That’s not some drug-induced fantasy, or mere wishful thinking. It’s what the socialist-led Liverpool City Council did in real life in the 1980s – translated into 2023 money and extrapolated from a city of 500,000 to a nation of 5.5 million people.

I was proud and privileged to be at the heart of that mass struggle, as the regional organiser of the Merseyside socialists who spearheaded the victorious showdown with Maggie Thatcher’s hard-faced Tory government.

We went to the people with a socialist manifesto on housebuilding, job creation, education, public services – and unlike most governments, forcefully carried out pre-election promises!

We confronted the Tories, refusing to implement their cuts, demanding back the funds to carry through transformative improvements. But it required mass movements to defeat the “Iron Lady”, Thatcher, who up until then basked in the reputation of being invincible.
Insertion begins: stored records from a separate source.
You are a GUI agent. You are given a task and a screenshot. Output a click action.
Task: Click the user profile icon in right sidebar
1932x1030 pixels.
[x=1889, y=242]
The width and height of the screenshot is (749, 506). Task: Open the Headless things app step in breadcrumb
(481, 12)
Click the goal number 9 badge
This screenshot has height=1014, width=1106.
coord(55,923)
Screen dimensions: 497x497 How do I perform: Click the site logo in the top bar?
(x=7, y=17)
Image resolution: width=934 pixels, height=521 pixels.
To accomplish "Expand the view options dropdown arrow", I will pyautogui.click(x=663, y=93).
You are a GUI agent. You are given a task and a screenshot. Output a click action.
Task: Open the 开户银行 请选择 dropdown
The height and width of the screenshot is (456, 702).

We organised mass meetings of the council workforce, private sector factory gate meetings, public meetings in schools and community halls; organised demonstrations of 50,000 to 60,000 in a city 30% smaller than Glasgow. We led one-day regional general strikes – not against the council, but in support of its programme of reforms, in opposition to the Westminster Tories, in pursuit of the funding required to balance the books.

The outcome? In the teeth of mass movements of the working class, the Tories were compelled to concede £60m in grants to the council in 1984 – £240m in today’s money, the equivalent to conceding £2.6bn to the Scottish Government in 2023!

Instead of wringing their hands in grovelling surrender to the Tories, as they slash jobs and decimate countless facilities and frontline services that hard-pressed communities rely on, the SNP/Scottish Green Party coalition should grow a collective spine, lead and inspire the people of Scotland with a vision, and follow the route taken by Liverpool’s socialist council 40 years ago.

Imagine the infinitely greater challenge to Westminster’s profit-crazed axe-wielders that would be, when a whole nation was mobilised – where Tories have not won a majority vote since 1955 – compared to just being fought in one city! And Rishi Sunak (below) is no Maggie Thatcher. The Tories are on the ropes, riven with splits.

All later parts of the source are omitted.